BEGIN DOCUMENT TEXT

On or about August 4,1993, Heartland and Sprint executed a Contract which was substantially similar to Sprint’s Contract with Kijopa. Pursuant to the Contract, Heartland sold Sprint’s PublicFon service.

Kijopa and Heartland contend that the commissions and bonuses due them and other Sprint Partners2 has been systematically under-reported in two ways. They contend that Sprint made an intentional decision to pay commissions on only a subset of revenues generated by the Sprint Partners and this decision was based on an erroneous interpretation of the Sprint Partner contracts. Kijopa and Heartland also contend that the computer program established by Sprint to record the revenues generated by the Sprint Partners systematically under-reported the actual revenues generated. Specifically, Ki-jopa and Heartland have presented examples of phone calls made from public telephones signed up by them that should have generated commissionable revenues, however those calls never appeared in the statements received from Sprint.

As of July 1993, there were at least 600 Sprint Partners located in 400 cities nationwide. Currently, there are approximately 1020 Sprint Partners. The revenue generated to Sprint by the Sprint Partners is in excess of $100,000,000.00. Kijopa and Heartland contend that the contracts executed by the Sprint Partners are identical in all areas which would be pertinent to the issues of revenue under-reporting in this proposed class action.

END DOCUMENT TEXT

WHAT YOU ARE ASKED TO DO: State whether each of the following statements agrees with the passage on the Sprint commission dispute, answering yes or no and quoting the deciding words of the passage: 1. Heartland's contract with Sprint was substantially similar to Sprint's contract with Kijopa. 2. As of July 1993, there were approximately 1020 Sprint Partners. 3. The revenue the Sprint Partners generated for Sprint is less than $100,000,000.00.

BEGIN STORED DATA

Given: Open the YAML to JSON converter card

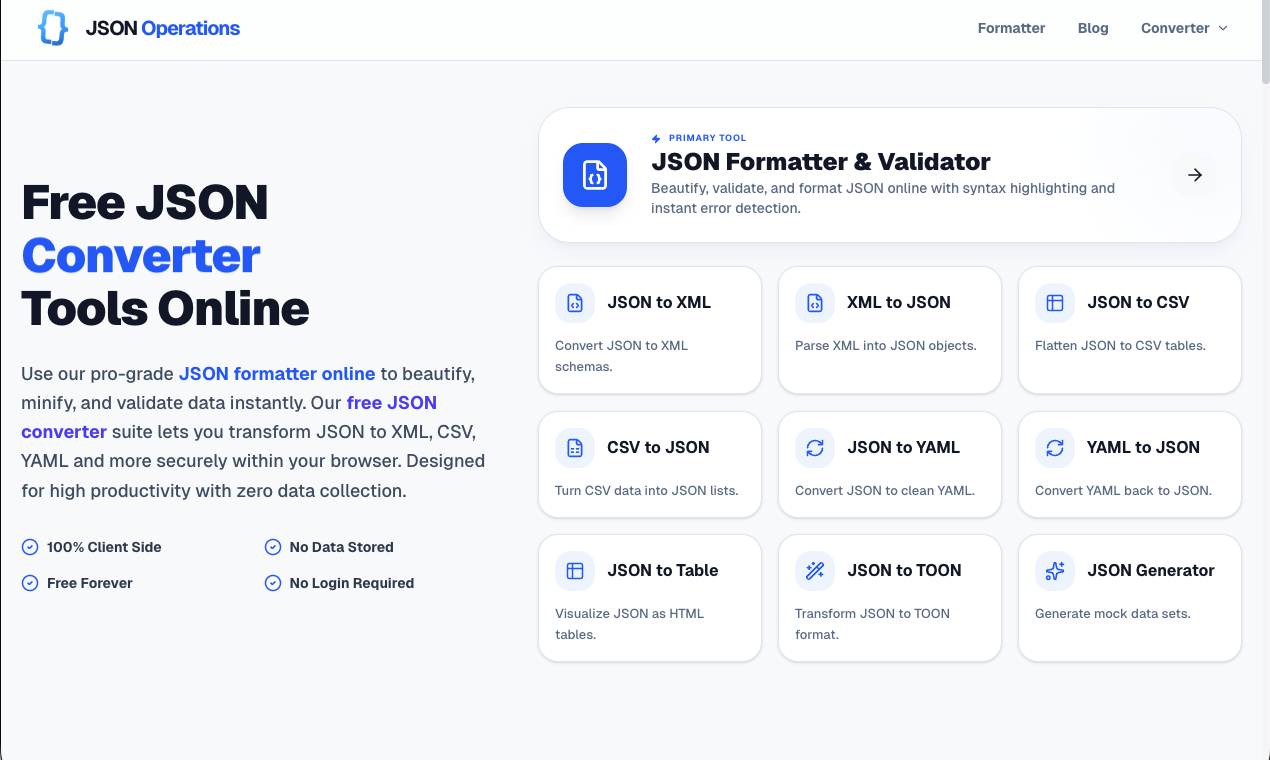Looking at the screenshot, I should 1129,464.
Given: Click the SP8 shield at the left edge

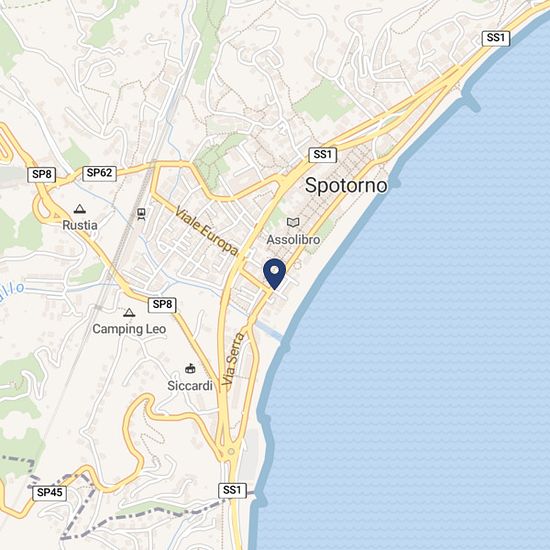Looking at the screenshot, I should (x=41, y=175).
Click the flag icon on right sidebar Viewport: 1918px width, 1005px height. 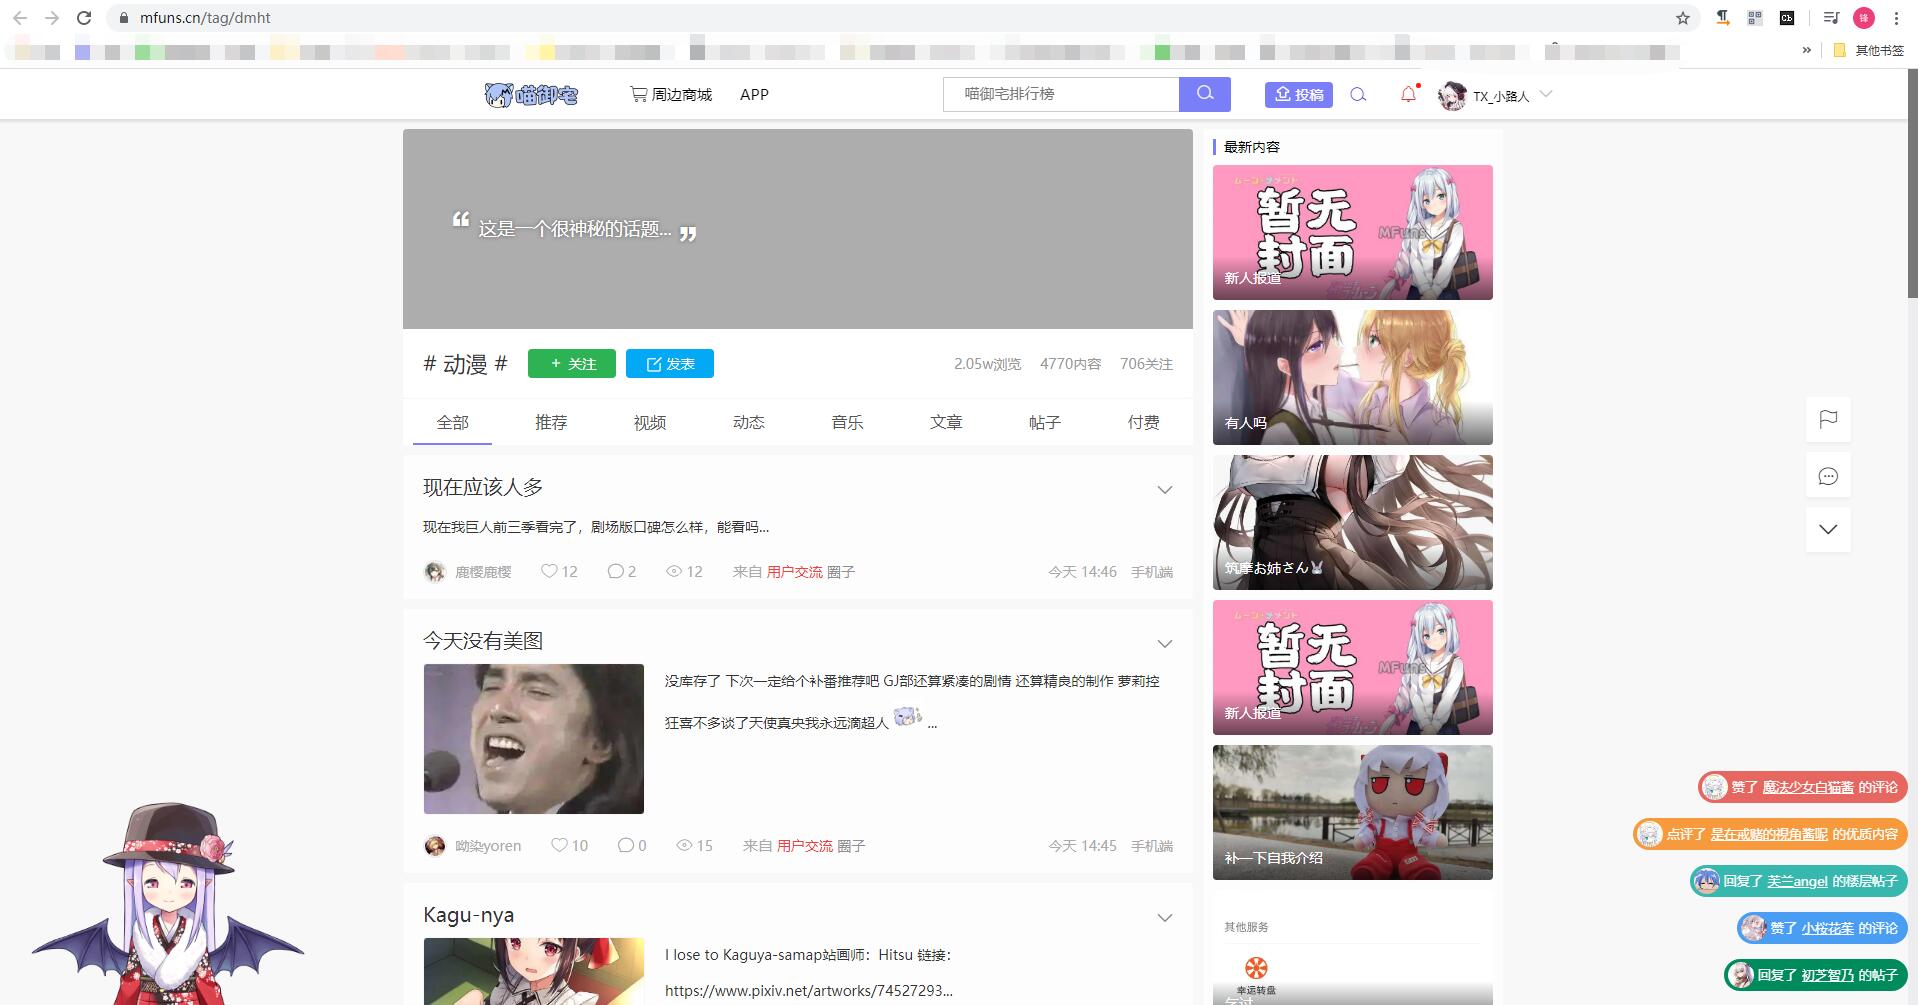(1828, 419)
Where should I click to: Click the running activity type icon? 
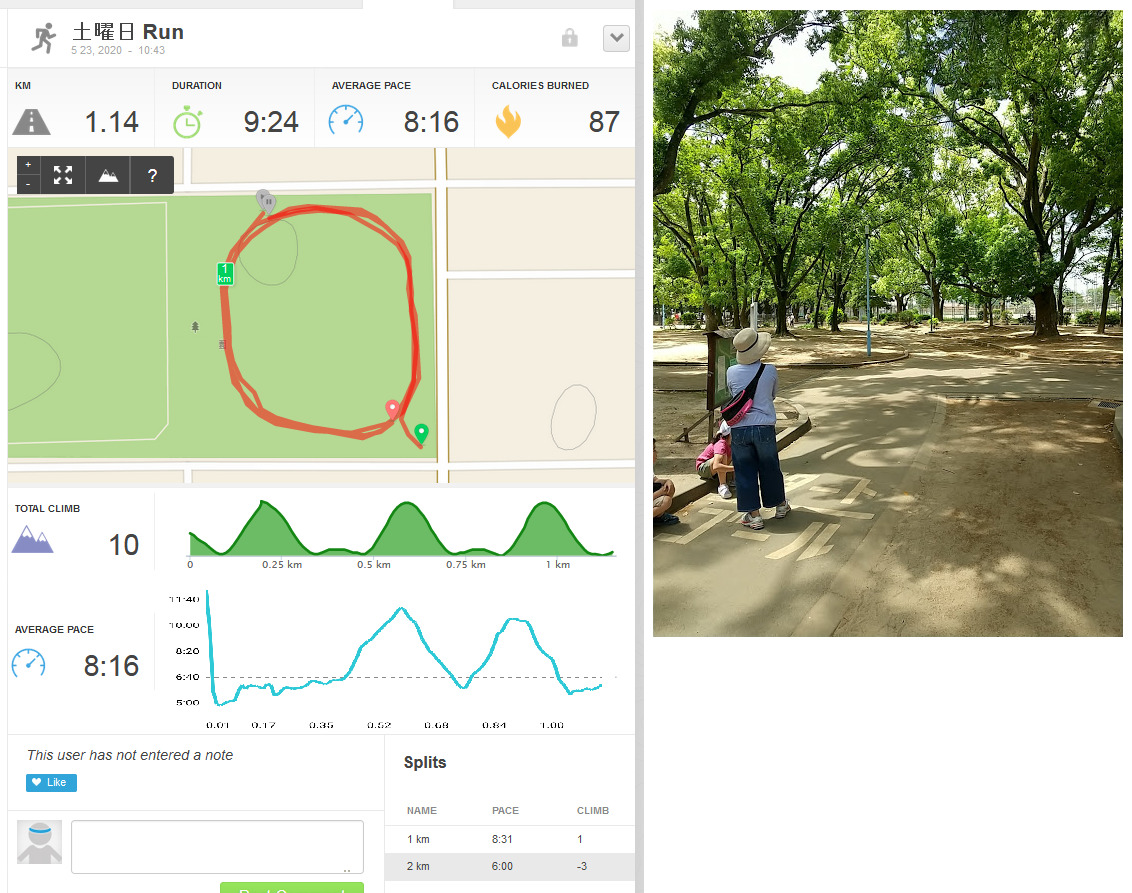[x=44, y=38]

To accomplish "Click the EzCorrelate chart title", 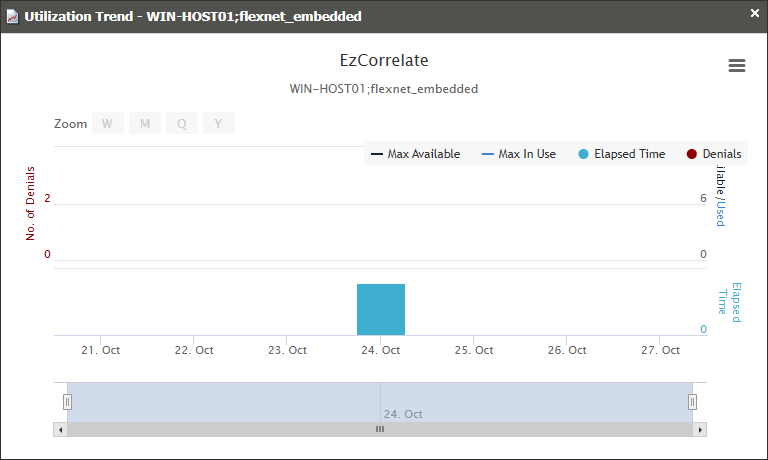I will 384,61.
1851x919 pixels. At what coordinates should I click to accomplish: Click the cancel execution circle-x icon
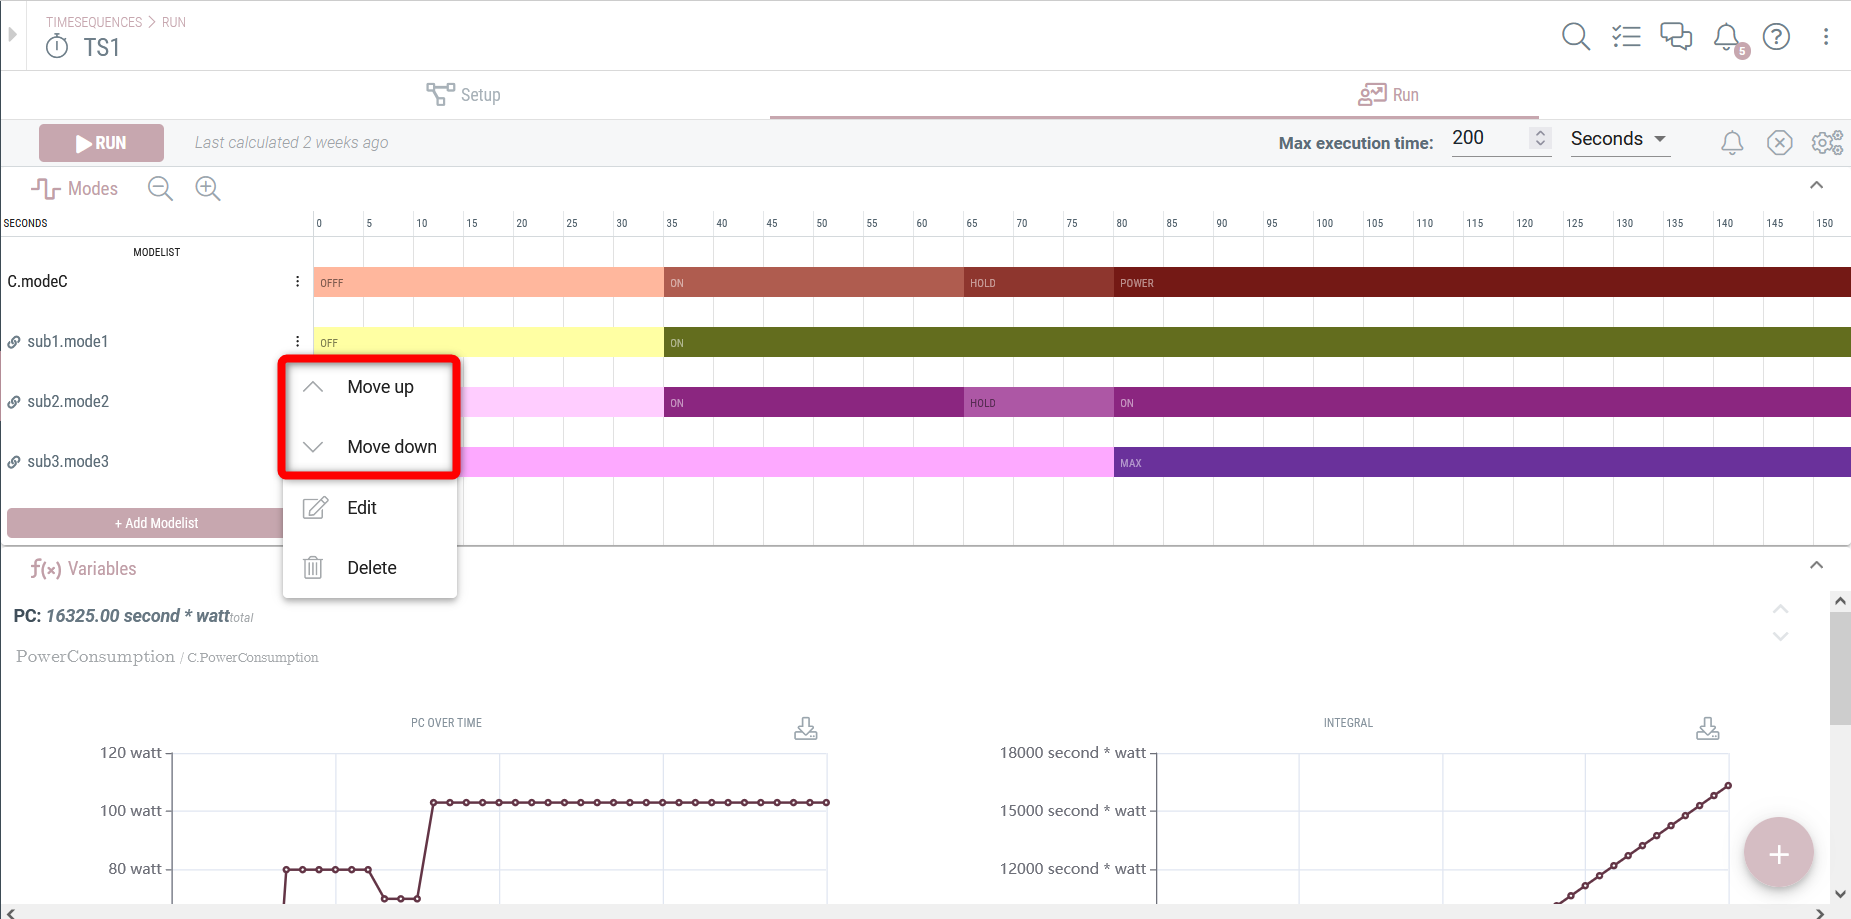coord(1780,143)
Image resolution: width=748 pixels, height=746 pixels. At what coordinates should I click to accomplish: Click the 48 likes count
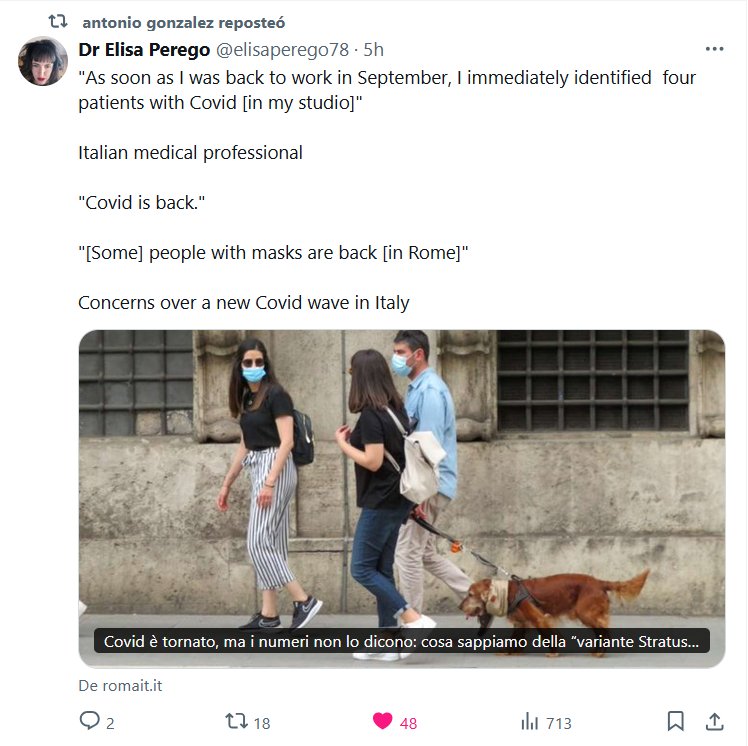pos(408,724)
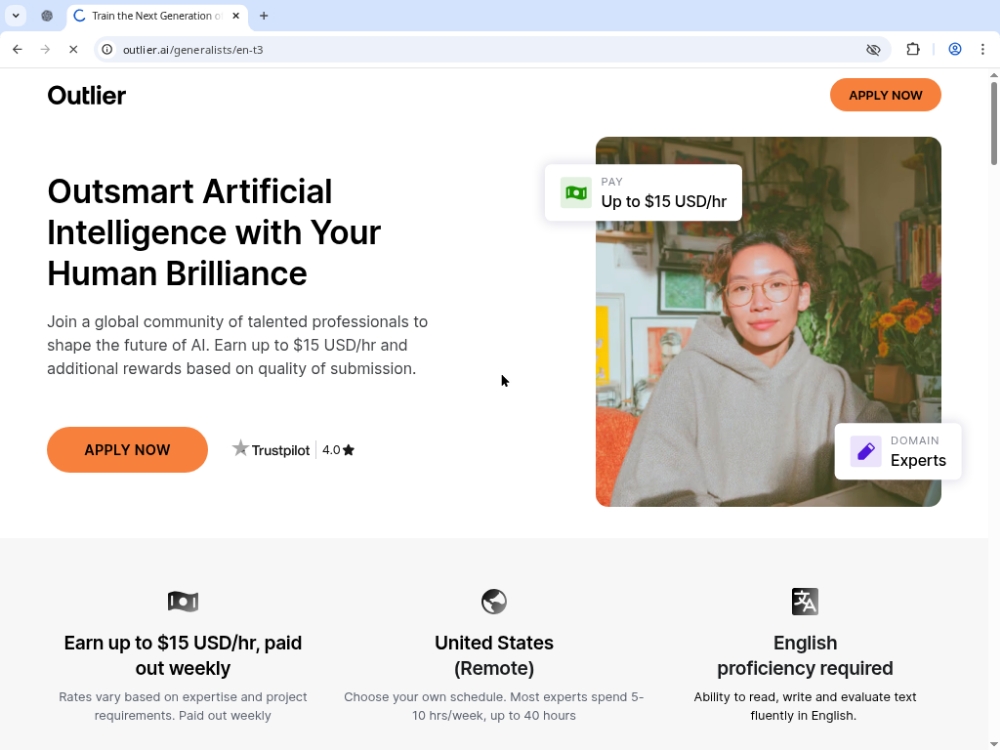Open the Extensions puzzle icon
The width and height of the screenshot is (1000, 750).
(912, 49)
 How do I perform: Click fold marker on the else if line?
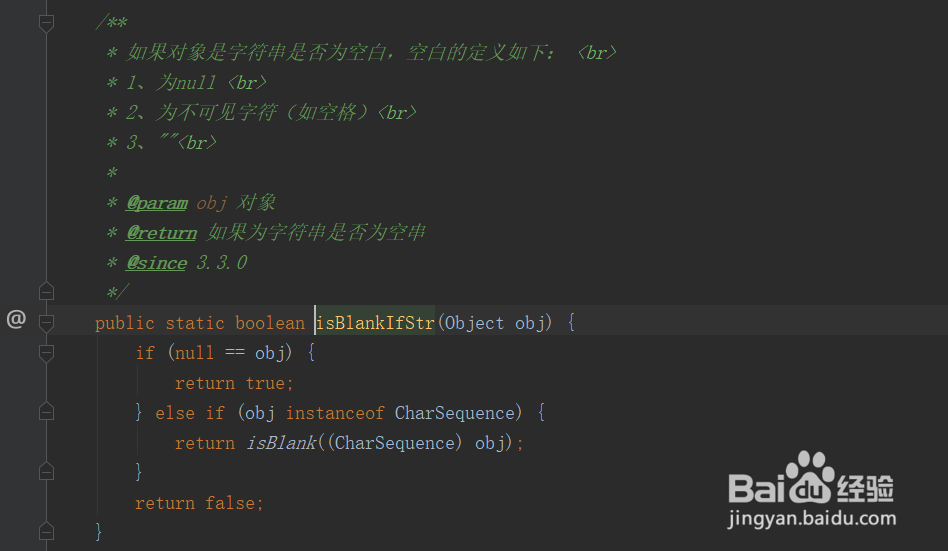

END STORED DATA

PROBLEM SOLUTION:
1. Yes: "Heartland and Sprint executed a Contract which was substantially similar to Sprint’s Contract with Kijopa."
2. No: "As of July 1993, there were at least 600 Sprint Partners located in 400 cities nationwide."
3. No: "The revenue generated to Sprint by the Sprint Partners is in excess of $100,000,000.00."